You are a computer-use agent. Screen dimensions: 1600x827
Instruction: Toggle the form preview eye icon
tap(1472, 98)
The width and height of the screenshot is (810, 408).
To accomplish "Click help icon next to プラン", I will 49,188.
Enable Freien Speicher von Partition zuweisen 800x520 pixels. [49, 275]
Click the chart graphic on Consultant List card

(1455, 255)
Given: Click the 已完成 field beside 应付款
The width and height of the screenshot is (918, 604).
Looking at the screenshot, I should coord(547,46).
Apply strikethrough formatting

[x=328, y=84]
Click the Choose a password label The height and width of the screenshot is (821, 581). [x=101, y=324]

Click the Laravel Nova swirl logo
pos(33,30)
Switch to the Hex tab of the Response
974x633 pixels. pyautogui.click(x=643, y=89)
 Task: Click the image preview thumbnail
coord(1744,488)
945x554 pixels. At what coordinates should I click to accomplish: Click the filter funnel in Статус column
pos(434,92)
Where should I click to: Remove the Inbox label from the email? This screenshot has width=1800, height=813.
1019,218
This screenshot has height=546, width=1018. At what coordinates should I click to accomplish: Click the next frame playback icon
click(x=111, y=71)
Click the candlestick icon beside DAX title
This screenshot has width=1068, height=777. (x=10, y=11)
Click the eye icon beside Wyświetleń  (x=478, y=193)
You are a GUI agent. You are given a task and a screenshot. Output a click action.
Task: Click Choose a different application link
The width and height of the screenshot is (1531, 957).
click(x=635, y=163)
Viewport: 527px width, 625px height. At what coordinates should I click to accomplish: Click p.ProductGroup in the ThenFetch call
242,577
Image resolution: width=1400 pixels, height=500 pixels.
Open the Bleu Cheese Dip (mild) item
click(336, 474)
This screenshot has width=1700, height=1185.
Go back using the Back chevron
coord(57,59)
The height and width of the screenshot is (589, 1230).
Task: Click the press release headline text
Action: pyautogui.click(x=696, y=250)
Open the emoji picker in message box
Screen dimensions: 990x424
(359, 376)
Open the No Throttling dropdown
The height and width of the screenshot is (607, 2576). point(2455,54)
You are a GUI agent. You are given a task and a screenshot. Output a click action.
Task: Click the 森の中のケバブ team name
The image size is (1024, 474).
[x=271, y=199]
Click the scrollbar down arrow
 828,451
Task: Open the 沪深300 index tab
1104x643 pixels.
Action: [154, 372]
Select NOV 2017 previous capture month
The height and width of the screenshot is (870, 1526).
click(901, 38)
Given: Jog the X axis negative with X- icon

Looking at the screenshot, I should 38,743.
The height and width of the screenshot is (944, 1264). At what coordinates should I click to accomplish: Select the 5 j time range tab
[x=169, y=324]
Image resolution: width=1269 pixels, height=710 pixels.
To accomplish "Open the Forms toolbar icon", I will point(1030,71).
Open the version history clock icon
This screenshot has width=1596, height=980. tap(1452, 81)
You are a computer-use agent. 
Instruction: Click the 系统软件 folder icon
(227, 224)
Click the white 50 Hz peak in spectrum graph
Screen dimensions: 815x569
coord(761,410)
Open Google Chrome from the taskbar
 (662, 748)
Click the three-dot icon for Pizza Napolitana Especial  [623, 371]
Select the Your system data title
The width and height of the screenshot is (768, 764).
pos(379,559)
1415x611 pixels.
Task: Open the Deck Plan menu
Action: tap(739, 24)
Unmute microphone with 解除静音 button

---*---

Prompt
Each line of the listing should be copied exactly.

Reply to the task
You are a computer-use agent. Screen dimensions: 1600x827
Instruction: Toggle the form preview eye icon
tap(1472, 98)
The width and height of the screenshot is (810, 408).
To accomplish "Click help icon next to プラン", I will 49,188.
Enable Freien Speicher von Partition zuweisen 800x520 pixels. [49, 275]
Click the chart graphic on Consultant List card

(1455, 255)
Given: Click the 已完成 field beside 应付款
The width and height of the screenshot is (918, 604).
Looking at the screenshot, I should coord(547,46).
Apply strikethrough formatting

[x=328, y=84]
Click the Choose a password label The height and width of the screenshot is (821, 581). [x=101, y=324]

Click the Laravel Nova swirl logo
pos(33,30)
Switch to the Hex tab of the Response
974x633 pixels. pyautogui.click(x=643, y=89)
 Task: Click the image preview thumbnail
coord(1744,488)
945x554 pixels. At what coordinates should I click to accomplish: Click the filter funnel in Статус column
pos(434,92)
Where should I click to: Remove the Inbox label from the email? This screenshot has width=1800, height=813.
1019,218
This screenshot has height=546, width=1018. At what coordinates should I click to accomplish: Click the next frame playback icon
click(x=111, y=71)
Click the candlestick icon beside DAX title
This screenshot has width=1068, height=777. (x=10, y=11)
Click the eye icon beside Wyświetleń  (x=478, y=193)
You are a GUI agent. You are given a task and a screenshot. Output a click action.
Task: Click Choose a different application link
The width and height of the screenshot is (1531, 957).
click(x=635, y=163)
Viewport: 527px width, 625px height. At what coordinates should I click to accomplish: Click p.ProductGroup in the ThenFetch call
242,577
Image resolution: width=1400 pixels, height=500 pixels.
Open the Bleu Cheese Dip (mild) item
click(336, 474)
This screenshot has width=1700, height=1185.
Go back using the Back chevron
coord(57,59)
The height and width of the screenshot is (589, 1230).
Task: Click the press release headline text
Action: pyautogui.click(x=696, y=250)
Open the emoji picker in message box
Screen dimensions: 990x424
(359, 376)
Open the No Throttling dropdown
The height and width of the screenshot is (607, 2576). point(2455,54)
You are a GUI agent. You are given a task and a screenshot. Output a click action.
Task: Click the 森の中のケバブ team name
The image size is (1024, 474).
[x=271, y=199]
Click the scrollbar down arrow
 828,451
Task: Open the 沪深300 index tab
1104x643 pixels.
Action: [154, 372]
Select NOV 2017 previous capture month
The height and width of the screenshot is (870, 1526).
click(901, 38)
Given: Jog the X axis negative with X- icon

Looking at the screenshot, I should 38,743.
The height and width of the screenshot is (944, 1264). At what coordinates should I click to accomplish: Select the 5 j time range tab
[x=169, y=324]
Image resolution: width=1269 pixels, height=710 pixels.
To accomplish "Open the Forms toolbar icon", I will point(1030,71).
Open the version history clock icon
This screenshot has width=1596, height=980. tap(1452, 81)
You are a computer-use agent. 
Instruction: Click the 系统软件 folder icon
(227, 224)
Click the white 50 Hz peak in spectrum graph
Screen dimensions: 815x569
coord(761,410)
Open Google Chrome from the taskbar
 (662, 748)
Click the three-dot icon for Pizza Napolitana Especial  [623, 371]
Select the Your system data title
The width and height of the screenshot is (768, 764).
pos(379,559)
1415x611 pixels.
Task: Open the Deck Plan menu
Action: tap(739, 24)
Unmute microphone with 解除静音 button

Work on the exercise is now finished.